◆ Aim of the exercise ◆
Scan the entries below. List each line with "agent".

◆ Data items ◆
[Start of Attachment]

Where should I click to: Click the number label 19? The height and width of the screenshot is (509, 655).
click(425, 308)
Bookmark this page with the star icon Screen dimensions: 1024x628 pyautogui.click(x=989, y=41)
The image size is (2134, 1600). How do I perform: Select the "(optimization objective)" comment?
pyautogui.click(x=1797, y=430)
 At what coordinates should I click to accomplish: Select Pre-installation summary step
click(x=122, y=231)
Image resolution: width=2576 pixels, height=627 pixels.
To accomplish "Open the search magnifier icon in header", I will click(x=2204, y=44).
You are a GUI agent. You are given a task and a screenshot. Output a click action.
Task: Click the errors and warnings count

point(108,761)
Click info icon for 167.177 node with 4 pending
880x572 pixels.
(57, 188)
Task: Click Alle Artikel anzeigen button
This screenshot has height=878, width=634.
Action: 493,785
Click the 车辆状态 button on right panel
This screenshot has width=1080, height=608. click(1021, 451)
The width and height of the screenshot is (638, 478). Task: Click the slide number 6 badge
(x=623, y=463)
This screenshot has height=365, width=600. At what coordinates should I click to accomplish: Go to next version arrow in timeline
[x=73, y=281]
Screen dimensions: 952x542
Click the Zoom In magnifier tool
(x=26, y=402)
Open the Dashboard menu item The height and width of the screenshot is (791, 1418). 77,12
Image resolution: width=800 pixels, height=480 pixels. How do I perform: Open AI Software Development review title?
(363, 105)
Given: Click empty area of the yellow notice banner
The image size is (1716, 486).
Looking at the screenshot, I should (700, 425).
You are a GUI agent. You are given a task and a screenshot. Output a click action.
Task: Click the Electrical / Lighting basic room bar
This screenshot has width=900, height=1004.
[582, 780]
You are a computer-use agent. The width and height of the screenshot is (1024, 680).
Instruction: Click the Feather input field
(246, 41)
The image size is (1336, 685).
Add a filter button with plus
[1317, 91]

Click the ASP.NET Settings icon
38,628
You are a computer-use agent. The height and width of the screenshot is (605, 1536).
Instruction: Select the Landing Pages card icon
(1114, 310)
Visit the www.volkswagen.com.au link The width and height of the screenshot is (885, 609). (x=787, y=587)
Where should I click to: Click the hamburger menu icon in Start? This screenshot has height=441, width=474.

[End of Attachment]

◆ Exercise response ◆
You are a GUI agent. You are given a task and a screenshot. Output a click action.
You are a GUI agent. You are given a task and a screenshot. Output a click action.
You are a computer-use agent. The width and height of the screenshot is (1024, 680).
You are a computer-use agent. The height and width of the screenshot is (605, 1536).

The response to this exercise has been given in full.